[quote]Chris Colucci wrote:
[quote]Bull_Scientist wrote:
I don’t exactly remember when I switched to SS, but I know that it was between 5-6 months ago when I did.[/quote]
You’ve said you switched around the end of May, so yep, about 6 months. That’s a lot of time to have seen some major strength and bodyweight gains on Starting Strength, unless you screwed it up.
http://tnation.T-Nation.com/free_online_forum/sports_body_training_performance_bodybuilding_beginner/not_progressing_with_bench_press_on_w4sb_program?id=5834065&pageNo=4
Which, again, begs the question that was already asked: Why and how are you doing barbell curls within the Starting Strength program?
They just do. It’s not magic. They progress just like any other exercise, an extra rep or two and/or a few more pounds each session, week after week, month after month, year after year. A just-over-half-bodyweight barbell curl for reps is not some giant milestone.
Like Dagill said, it’s not “bad” it’s just unnecessary and inefficient. A set of 10 isn’t/shouldn’t be so physically demanding that you need 90 solid seconds of rest before doing another set.
If the priority is to stimulate biceps growth, not size (which it is because you’re using sets of 10), then either shave down the rest to well-under a minute (30 second or less would even be doable) or jump right to another exercise as a superset. And, for the sake of repeating myself, why/how/when are you programming 2-3x10 curls into Starting Strength?[/quote]
Well, I am 5’9" bodyweight is now 150 lbs. and currently these are my 5RM for each of the main exercises:
Bench press: 182.5 lbs.
Low-bar parallel squats: over a month and half ago it was 262.5 lbs. I stopped doing this squat variation because even though I was continuing to make significant strength gains on this exercise, the accruing weight on the barbell got so heavy to the point of eventually causing compressing on the back of my shoulders, thereby causing a lot of pain radiating from my shoulders to my elbows. Therefore, I switch a month ago to the high-bar ATG squats version -with a towel wrapped around the barbell for some cushioning on the back of my shoulders.
High-bar ATG squats: 232.5 lbs.
Shoulder press: 115 lbs.
Barbell rows: 145 lbs.
Power cleans: 125 lbs.
Conventional deadlift: 345 lbs.
Also, these are my current best BW pull-up/chin-up record:
Pull-ups: 1st set–> 10
2nd set → 9
3rd set → 8 reps
Chin-up: 1st set–> 11 reps
2nd set → 10 reps
3rd set → 9 reps
To answer your question as to why I have been doing curls, is because I thought that it would okay to add them if I wanted to. Rippetoe, didn’t say in the SS book that beginners shouldn’t do them.

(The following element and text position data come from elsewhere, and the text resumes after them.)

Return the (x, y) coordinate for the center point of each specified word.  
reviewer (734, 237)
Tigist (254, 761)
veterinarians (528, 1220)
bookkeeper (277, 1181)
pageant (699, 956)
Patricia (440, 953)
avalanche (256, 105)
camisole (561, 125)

In the section of the book where he specifically talks about curls, he starts off by saying “since you’re going to do them anyway we might as well discuss the right way to do them.”
Furthermore, I didn’t know that when doing any isolation exercise to primarily stimulate muscular hypertrophic int he biceps, regardless of what level you are as a weight trainee, that you generally do not need to rest for more than about 45 sec. in between each set. I thought before that the rest period for maximum muscular hypertrophy ranged from 30 sec. to 2 min. and that for a novice like myself, regardless of what weightlifting exercise I do as long as each of my recovery period are within that time range then I will stimulate optimal muscular hypertrophy in the specific working muscle or muscles (provided of course that do I at least 8 reps on any exercise).